O aumento da produção de biocombustíveis em Mato Grosso do Sul tem contribuído para a redução dos preços dos combustíveis, especialmente do etanol, que atingiu o menor valor do ano no Estado. De acordo com levantamento da Agência Nacional do Petróleo, Gás Natural e Biocombustíveis (ANP), o litro do biocombustível passou a ser comercializado, em média, por R$ 3,94 na semana entre os dias 5 e 11 de julho.
Na comparação com a semana anterior, o preço médio caiu R$ 0,04, recuando de R$ 3,98 para R$ 3,94. Em relação ao pico registrado entre o fim de março e o início de abril, quando chegou a R$ 4,44, a redução acumulada é de 11,3%, o equivalente a R$ 0,50 por litro.
A gasolina também apresentou leve queda no período, passando de R$ 6,48 para R$ 6,45 por litro. Apesar da redução, o combustível ainda permanece acima do valor registrado no início do ano, quando era vendido por cerca de R$ 6,03.
O diesel também registra trajetória de queda após as altas verificadas no primeiro semestre.
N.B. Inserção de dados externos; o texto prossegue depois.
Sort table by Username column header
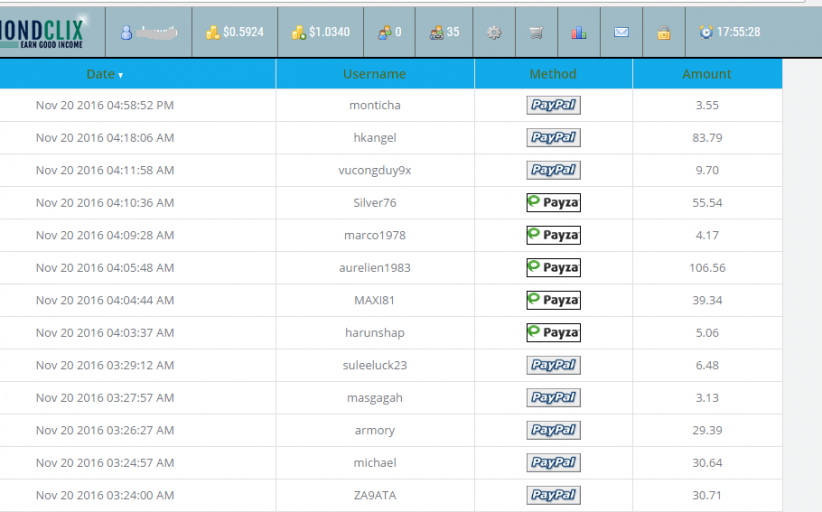The height and width of the screenshot is (512, 822). click(x=374, y=74)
O diesel comum caiu de R$ 7,18 por litro, em abril, para R$ 6,65. Já o diesel S-10 passou de R$ 7,35 para R$ 6,99 no mesmo período.
A redução dos preços acompanha o avanço da safra e o aumento da oferta de etanol, mas também reflete o fortalecimento da cadeia de bioenergia em Mato Grosso do Sul, que vem ampliando sua produção tanto de etanol de cana-de-açúcar quanto de milho, além de investir em novas fontes de energia renovável, como o biometano.
Entre os projetos em andamento estão uma unidade da JBS, em Campo Grande, que investe R$ 65 milhões na produção de biometano a partir de resíduos industriais, uma planta da Atvos em Nova Alvorada do Sul, com aporte de R$ 350 milhões e capacidade para substituir aproximadamente 48 milhões de litros de diesel por ano, e a utilização de biometano pela Adecoagro, em Ivinhema, para abastecer caminhões e máquinas agrícolas.
O cenário tende a ganhar novo impulso a partir de agosto, quando entra em vigor o aumento da mistura obrigatória de etanol anidro na gasolina, que passará de 27% para 32% (E32). A medida deve ampliar a demanda pelo biocombustível e incentivar novos investimentos no setor.
Representantes da cadeia sucroenergética avaliam que a mudança fortalece a produção nacional de combustíveis renováveis, amplia a previsibilidade para novos empreendimentos e reforça a importância da bioenergia para a segurança energética e a redução das emissões de carbono.
Atualmente, Mato Grosso do Sul possui 22 unidades de bioenergia em operação, sendo 19 usinas de cana-de-açúcar e três de milho. Todas produzem etanol e bioeletricidade, enquanto parte delas também fabrica açúcar e fornece energia excedente ao Sistema Interligado Nacional (SIN).
O Estado ocupa posição de destaque no cenário nacional, sendo o quarto maior produtor brasileiro de cana-de-açúcar e de etanol, o segundo maior produtor de etanol de milho e o quinto maior produtor de açúcar. O setor está presente em 42 municípios, gera cerca de 34,5 mil empregos diretos, movimenta aproximadamente R$ 1,4 bilhão em massa salarial e responde por 19% do Produto Interno Bruto (PIB) industrial sul-mato-grossense.
Na Capital, a maior oferta também tem favorecido o consumidor. Segundo os dados da ANP, Campo Grande registra um dos menores preços médios de etanol entre as capitais brasileiras, com o litro vendido a R$ 3,92. Além disso, o combustível representa cerca de 61% do preço médio da gasolina no Estado, percentual considerado vantajoso para veículos flex, já que está abaixo do índice de 70% utilizado como referência para a escolha mais econômica.